Although Cabinet had proposed regulations preventing landlords from hiking rent beyond 10percent, the new bill has relaxed the stance by once again giving landlords the right to determine how much they want to hike rent, subject to tenants agreeing to set terms.
According to Part VI subsection (28) of the bill: Where a tenant who does not object to a rent increase or reach an agreement with the landlord on the increase to be effected and the rent increase is in accordance with this Act, the tenant is taken to have accepted the rent increase.
The provision effectively cancels out an earlier provision (Part 6, subsection 27 (1)), of the bill that states that landlords cannot hike rent by more than 10percnet annually. This is so because the bill empowers the landlord to maintain the hike and if the tenant declines, they could simply move on.
The bill has also received criticism from property managers who say it lacks the touch of an insider, who knows how things go in the industry.
This point was made by Ivan Zziwa, a real estate graduate and worker at Marina Real Estate Property Management.
He said: “The bill was not drafted with the diligence, expertise and understanding of property law and management but rather was drafted only to appease the smallest group of people instead of focusing on the entire sector. So, this may in turn destroy our property market which is still mushrooming.”

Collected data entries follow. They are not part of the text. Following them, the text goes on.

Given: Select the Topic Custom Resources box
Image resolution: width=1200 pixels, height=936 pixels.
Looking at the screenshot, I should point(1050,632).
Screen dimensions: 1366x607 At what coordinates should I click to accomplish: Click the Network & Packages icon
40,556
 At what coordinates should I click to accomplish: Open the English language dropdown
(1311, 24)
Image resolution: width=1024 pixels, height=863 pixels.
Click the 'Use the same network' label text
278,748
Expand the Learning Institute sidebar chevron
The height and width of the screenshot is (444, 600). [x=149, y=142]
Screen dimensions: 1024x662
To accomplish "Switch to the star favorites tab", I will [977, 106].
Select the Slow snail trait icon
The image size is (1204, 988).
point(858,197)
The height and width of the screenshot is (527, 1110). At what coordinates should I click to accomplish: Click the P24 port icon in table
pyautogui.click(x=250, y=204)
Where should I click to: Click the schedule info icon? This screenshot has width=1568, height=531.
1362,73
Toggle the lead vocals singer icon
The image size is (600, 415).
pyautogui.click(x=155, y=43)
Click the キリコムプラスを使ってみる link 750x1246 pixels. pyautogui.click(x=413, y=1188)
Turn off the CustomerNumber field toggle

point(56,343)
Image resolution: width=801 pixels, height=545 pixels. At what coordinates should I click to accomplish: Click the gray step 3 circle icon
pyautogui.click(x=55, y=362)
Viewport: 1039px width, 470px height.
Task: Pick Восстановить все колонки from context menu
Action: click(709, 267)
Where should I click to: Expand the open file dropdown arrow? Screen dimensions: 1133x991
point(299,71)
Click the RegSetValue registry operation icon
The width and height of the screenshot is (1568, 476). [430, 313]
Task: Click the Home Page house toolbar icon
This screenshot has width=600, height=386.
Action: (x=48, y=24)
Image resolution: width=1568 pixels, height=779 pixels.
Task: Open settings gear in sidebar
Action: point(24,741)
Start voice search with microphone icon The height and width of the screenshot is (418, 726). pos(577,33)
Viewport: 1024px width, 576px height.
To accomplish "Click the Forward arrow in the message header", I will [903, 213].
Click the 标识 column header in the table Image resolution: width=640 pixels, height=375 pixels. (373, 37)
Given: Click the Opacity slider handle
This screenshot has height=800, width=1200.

Zziwa adds that the bill does not define what commercial premises should be and have and what residential premises should have. Kampala has slum areas such as Bwais, Kimumbasa, Kalerwe Ssebina zone, Acholi quarters, Manyata Butabiika, Kasokoso Mutungo zone, Gulf Kitintale, Kisenyi in Luzira Kanyogoga below Muyenga.
Considering the controversy that this bill has triggered even before reaching Parliament, a number of observers have cast doubt on the chances of the law passing in its shape, or sail through altogether.